Al-Mansur’s illness led to the invitation of the famous Nestorian physician Jurijis Ibni Bakhti Yashu of the medical academy of Jundi Shapur to the Abbasid court (“Fihrist”, Pg. 296) an event fraught with most far-reaching effects on the future development of the science and art of medicine. The treatment was successful and the Bakhti Yashu` family flourished for generations in Baghdad as court physicians (“Qifti”, Pgs. 134-5) awakening a keen interest in their royal masters to promote the study of the master pieces of Hippocrates (436 B.C.) and Galen (200 A.D.).

The advent of an Indian mathematician and astronomer to the court of Al-Mansur in 773 A.D. with a copy of Siddhanta (Sindhind, a Sanskrit treatise on astronomy) induced that early patron of learning to get the work translated into Arabic. Muhammad ibn Ibrahim Al-Fazari performed the task with the help of competent assistants, and within a few years Iraq gave birth to a number of astronomers who not only mastered all the available knowledge of astronomy but made original contributions to it from time to time, right down to the end of fourteenth century. Desert life under crystal-clear skies had impressed on the Arab mind from time immemorial the majesty of the heavens, shining with countless stars whose configurations they came to know by heart and whose diurnal rotation they utilized to serve as their time-piece. Some of the most eloquent passages in the Qur`an refer to the grandeur of the stellar world, the regularity of solar and lunar movements among the constellations, the repetition of the phases of the moon and the dazzling brilliance of the restless planets. No wonder that the Arabs and later converts to Islam from other nationalities took so enthusiastically to astronomy and left on it their permanent mark. We shall have occasion to deal with this matter in detail subsequently.

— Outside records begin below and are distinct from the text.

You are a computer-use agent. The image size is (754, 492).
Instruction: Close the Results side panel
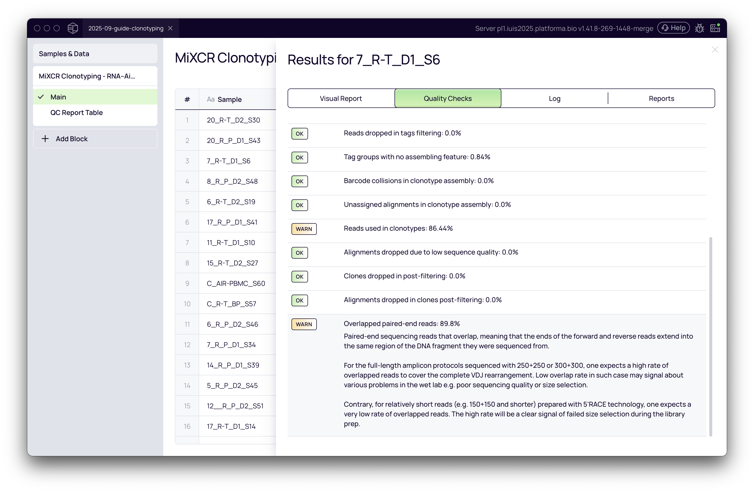coord(715,50)
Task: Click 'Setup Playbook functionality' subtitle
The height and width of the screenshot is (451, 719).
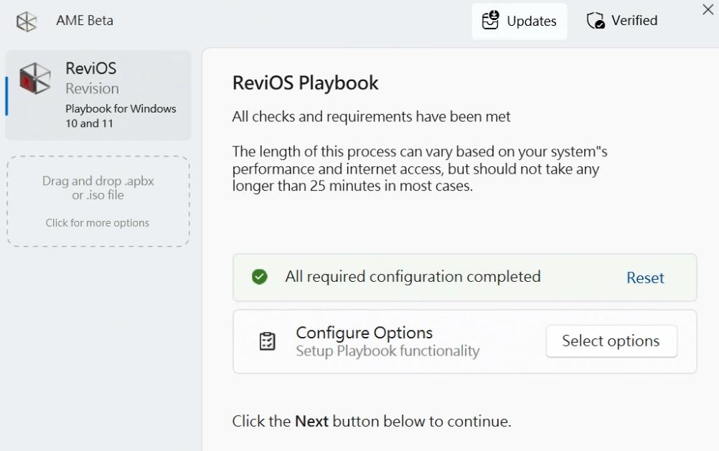Action: click(387, 351)
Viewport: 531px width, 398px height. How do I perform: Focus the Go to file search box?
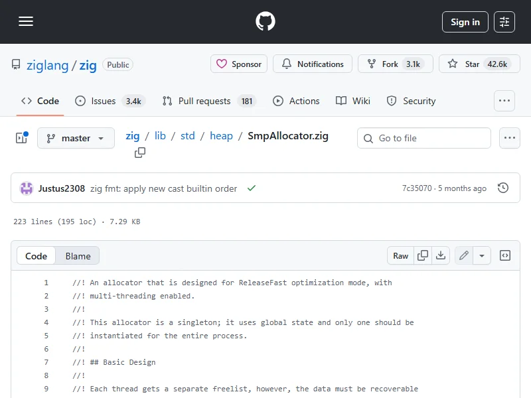(424, 138)
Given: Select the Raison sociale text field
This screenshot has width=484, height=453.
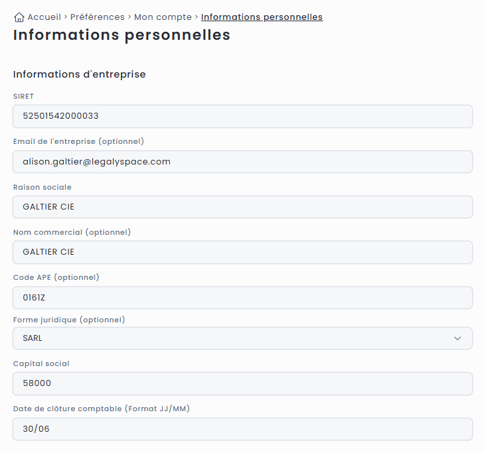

The same Indian mathematician introduced to the Arabs Hindu numerals, their efficient notation and the inestimable importance of Zero (Arabic Sifr). They adopted the methods of Hindu arithmetic unhesitatingly and popularized them all over the world so much that Western Europe until quite recently tacitly believed the Arabs themselves to be the originators of these numerals and their notation.

Greek Manuscripts

Among the treasures won from Byzantine cities were Greek manuscripts on geometry, astronomy, medicine and philosophy. Even as early as at the close of the eight century A.D. we find Abu Yahya Ibn Al-Batriq translating for Al-Mansur the major works of Galen and Hippocrates. Several other works like the “Elements” of Euclid and the Almagest (Arabic Al-Majisti) of Ptolemy are stated by Ya`qubi (“Buldan”, Vol. 1 Pgs. 150-51) to have been translated into Arabic at about this time, but evidently they had to be revised by abler translators under the patronage of Harun-Ur-Rashid and his son Al-Ma`mun. For lack of adequate knowledge of Greek these early versions had to be rendered first into Syriac by Syrian scholars and retranslated from that language into Arabic. Syrian Christians, therefore, played an important part in this intellectual drama. Yuhanna Ibni Masawayh (d. 857 A.D.), a pupil of Jibril Ibni Bakhti Yashu and teacher of Hunayn Ibni Ishaq, for instance, translated a number of Greek manuscripts into Arabic.